As expected, GRS for bipolar disorder (41) was significantly higher in all patients affected with bipolar disorder (N=184) compared with control subjects (N=247), explaining 3.4% of the liability to illness (t=3.644, p=0.0003) (Figure 3G). In contrast to the results based on diagnoses of schizophrenia and depression, GRS shows less clear dispersion based on suicide or method in the context of a diagnosis of bipolar disorder. Patients with bipolar disorder who died by suicide using violent methods (t=2.544, p=0.0113) and nonsuicide patients (t=3.217, p=0.0014) had higher bipolar disorder GRS compared with neurotypical control subjects. Bipolar disorder GRS explained 3.2% and 2% of the variance of case-control status, respectively. There was a similar trend for nonviolent suicide patients (t=1.512, p=0.1313). Indeed, bipolar disorder GRS was not significantly different between nonsuicide patients and nonviolent and violent suicide patients with bipolar disorder (Figure 3H). Additionally, violent suicide patients and nonviolent suicide patients had similar IQ GRS, which was in fact not significantly different across all four groups, including the neurotypical group (see Figure S13 in the online supplement). While bipolar disorder GRS and IQ GRS were not correlated in the whole sample (r=−0.0060, p=0.90), they showed a negative correlation selectively in the subsample of violent suicide patients (r=−0.47, p=0.002) (see Figure S14 in the online supplement), suggesting an interaction between the two scores. Therefore, we divided the sample into high and low IQ GRS (defined as above or below the median IQ GRS), and detected an interaction between the two scores on violent suicide case-control status (t=3.016, p=0.003). In the presence of low IQ GRS, bipolar disorder GRS was able to predict 11.7% of the variance of violent suicide case-control status (t=4.004, p=0.0001) (Figure 3I), while in the presence of high IQ GRS, the variance of violent case-control status explained by bipolar disorder GRS was dramatically reduced to 0.17% (t=−0.464, p=0.644). Thus, within the bipolar diagnosis group, reduced genomic risk for the disorder was found in the violent suicide group having relatively higher GRS for intellectual capacity, analogous in part to the findings in schizophrenia and depression.
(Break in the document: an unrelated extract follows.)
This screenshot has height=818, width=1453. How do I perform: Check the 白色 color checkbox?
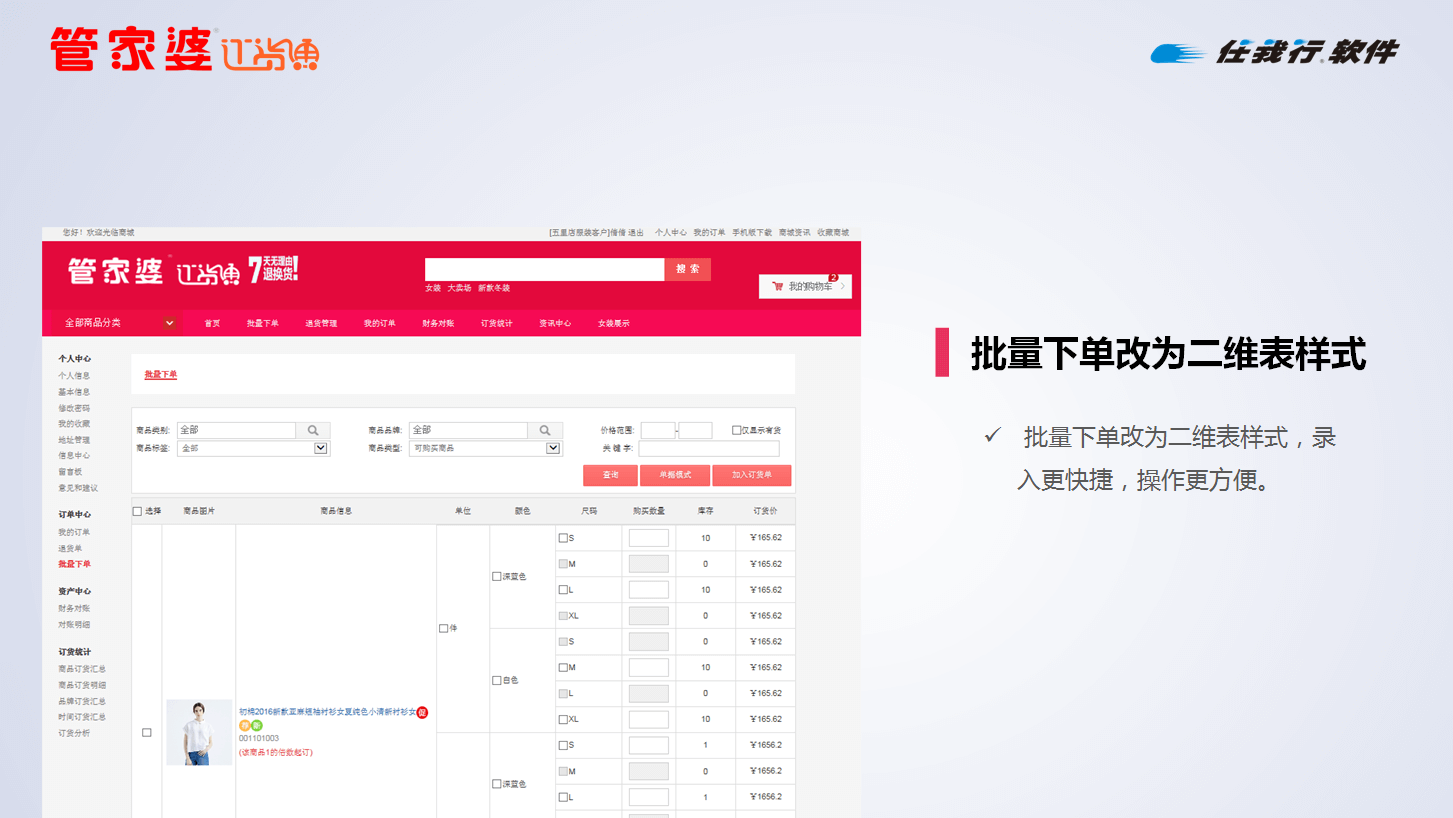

GWASs on human aggression of adequately powered sample size are lacking to date (55). However, since suicide attempt is considered a risk factor for suicide completion (56), we used summary statistics from a recent GWAS on attempted suicide (43) to calculate GRS for suicide attempt and we tested, in our total sample, the association with suicide completion. Compared with the neurotypical group, nonviolent suicide patients had higher suicide attempt GRS (t=2.503, p=0.01251), as did nonsuicide patients (t=3.072, p=0.00219), while violent suicide patients were, once again, not significantly different from the neurotypical group (t=0.900, p=0.36844). In other words, suicide attempt GRS was higher in all patients except violent suicide patients.

Finally, we excluded the possibility that the differences in gene expression between groups are driven by the GRSs, since in our sample there are no genes with expression significantly associated with any of the tested GRSs (FDR>0.05). Indeed, when each of the three main diagnosis GRSs and IQ GRS were added to the set of predictors, the results were not affected, as shown in Figures S15 and S16 in the online supplement. We can therefore conclude that GRSs do not drive the transcriptomic results.